■ Challenge
Locate each row below that contains the string "shortcuts" and copy those rows in full. Matching is case-sensitive.

■ Task data
=======

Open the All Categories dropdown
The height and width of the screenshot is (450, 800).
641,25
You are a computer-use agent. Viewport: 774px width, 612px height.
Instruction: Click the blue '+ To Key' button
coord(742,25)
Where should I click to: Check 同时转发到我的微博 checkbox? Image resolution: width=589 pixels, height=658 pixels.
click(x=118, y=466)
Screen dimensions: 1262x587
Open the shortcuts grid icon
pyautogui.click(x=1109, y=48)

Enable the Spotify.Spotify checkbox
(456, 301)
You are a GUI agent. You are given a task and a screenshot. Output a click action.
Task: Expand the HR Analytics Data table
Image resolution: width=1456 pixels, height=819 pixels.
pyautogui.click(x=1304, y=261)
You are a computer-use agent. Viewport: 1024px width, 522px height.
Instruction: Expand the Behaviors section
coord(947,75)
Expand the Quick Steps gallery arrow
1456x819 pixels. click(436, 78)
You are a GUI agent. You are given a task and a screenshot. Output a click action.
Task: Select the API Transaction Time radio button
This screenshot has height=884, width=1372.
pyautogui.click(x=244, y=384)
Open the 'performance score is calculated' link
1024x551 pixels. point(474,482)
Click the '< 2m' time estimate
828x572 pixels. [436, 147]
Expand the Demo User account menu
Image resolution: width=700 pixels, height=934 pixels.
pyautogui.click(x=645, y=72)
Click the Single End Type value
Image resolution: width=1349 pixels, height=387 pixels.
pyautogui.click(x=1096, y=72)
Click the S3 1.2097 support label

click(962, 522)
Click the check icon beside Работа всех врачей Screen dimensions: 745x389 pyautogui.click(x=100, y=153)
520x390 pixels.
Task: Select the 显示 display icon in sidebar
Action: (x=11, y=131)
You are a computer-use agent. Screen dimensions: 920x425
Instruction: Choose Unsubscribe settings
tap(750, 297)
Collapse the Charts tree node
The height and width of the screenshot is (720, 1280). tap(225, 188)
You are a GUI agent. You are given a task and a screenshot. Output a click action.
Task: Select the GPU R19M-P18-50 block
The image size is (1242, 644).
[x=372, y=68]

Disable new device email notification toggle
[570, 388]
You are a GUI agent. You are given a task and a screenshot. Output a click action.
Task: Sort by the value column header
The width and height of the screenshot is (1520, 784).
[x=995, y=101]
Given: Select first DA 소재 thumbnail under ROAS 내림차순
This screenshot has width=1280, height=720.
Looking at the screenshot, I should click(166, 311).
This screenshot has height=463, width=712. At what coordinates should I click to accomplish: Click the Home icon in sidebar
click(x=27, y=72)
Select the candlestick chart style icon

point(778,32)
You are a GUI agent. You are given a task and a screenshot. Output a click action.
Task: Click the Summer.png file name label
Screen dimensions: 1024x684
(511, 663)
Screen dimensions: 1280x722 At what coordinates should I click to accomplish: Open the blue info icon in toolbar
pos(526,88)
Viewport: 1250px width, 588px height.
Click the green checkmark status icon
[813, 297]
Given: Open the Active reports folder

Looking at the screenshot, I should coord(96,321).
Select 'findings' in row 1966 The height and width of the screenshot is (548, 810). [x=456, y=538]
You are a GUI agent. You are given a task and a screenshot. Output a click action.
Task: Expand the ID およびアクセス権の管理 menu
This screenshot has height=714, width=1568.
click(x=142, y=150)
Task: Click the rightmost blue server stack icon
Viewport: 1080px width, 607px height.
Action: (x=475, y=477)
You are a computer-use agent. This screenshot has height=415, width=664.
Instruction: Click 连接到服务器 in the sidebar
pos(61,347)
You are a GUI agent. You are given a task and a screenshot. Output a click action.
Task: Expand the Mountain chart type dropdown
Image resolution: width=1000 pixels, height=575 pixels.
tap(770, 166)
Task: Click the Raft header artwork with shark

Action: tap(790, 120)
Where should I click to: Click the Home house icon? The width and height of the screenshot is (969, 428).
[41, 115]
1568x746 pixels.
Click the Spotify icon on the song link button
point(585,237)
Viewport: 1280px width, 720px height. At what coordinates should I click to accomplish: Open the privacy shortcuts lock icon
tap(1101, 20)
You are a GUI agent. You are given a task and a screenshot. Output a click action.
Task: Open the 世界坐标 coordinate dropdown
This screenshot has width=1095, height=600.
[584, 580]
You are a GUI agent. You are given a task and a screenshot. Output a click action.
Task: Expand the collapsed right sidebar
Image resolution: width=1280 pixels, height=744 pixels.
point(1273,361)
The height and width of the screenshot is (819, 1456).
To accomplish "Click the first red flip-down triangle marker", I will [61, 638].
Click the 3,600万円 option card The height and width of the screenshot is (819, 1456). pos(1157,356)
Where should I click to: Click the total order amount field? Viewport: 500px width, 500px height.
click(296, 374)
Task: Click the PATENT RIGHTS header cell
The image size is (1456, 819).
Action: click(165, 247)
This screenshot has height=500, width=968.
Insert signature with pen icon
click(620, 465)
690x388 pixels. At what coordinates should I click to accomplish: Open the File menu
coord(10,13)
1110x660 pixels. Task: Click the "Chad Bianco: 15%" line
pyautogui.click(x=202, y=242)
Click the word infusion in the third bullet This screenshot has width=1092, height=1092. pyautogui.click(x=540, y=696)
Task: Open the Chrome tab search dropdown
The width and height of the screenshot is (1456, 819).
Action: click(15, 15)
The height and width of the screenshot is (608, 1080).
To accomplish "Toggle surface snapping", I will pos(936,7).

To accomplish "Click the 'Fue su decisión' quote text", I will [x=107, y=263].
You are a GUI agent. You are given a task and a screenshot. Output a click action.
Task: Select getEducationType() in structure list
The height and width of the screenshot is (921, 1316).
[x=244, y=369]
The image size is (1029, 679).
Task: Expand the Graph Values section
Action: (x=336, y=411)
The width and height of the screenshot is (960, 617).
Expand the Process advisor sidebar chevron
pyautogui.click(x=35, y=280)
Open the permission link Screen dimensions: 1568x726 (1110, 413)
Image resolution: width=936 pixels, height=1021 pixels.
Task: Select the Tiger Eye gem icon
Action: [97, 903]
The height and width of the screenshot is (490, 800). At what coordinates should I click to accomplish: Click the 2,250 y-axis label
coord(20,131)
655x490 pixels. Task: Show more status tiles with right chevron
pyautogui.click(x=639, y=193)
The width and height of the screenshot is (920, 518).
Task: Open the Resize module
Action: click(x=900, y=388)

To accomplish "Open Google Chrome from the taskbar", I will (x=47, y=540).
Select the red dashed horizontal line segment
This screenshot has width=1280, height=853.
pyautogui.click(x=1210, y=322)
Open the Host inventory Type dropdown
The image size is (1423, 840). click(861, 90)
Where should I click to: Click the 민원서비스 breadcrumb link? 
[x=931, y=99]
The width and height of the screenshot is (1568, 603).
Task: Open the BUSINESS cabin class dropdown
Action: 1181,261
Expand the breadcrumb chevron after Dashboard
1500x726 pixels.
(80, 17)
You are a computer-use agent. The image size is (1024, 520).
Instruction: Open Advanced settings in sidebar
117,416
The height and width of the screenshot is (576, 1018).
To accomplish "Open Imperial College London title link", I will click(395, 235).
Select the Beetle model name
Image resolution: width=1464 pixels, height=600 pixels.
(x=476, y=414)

=======

■ Solution below
Open the shortcuts grid icon
Viewport: 1280px width, 720px height. At what coordinates should I click to accomplish: Open the privacy shortcuts lock icon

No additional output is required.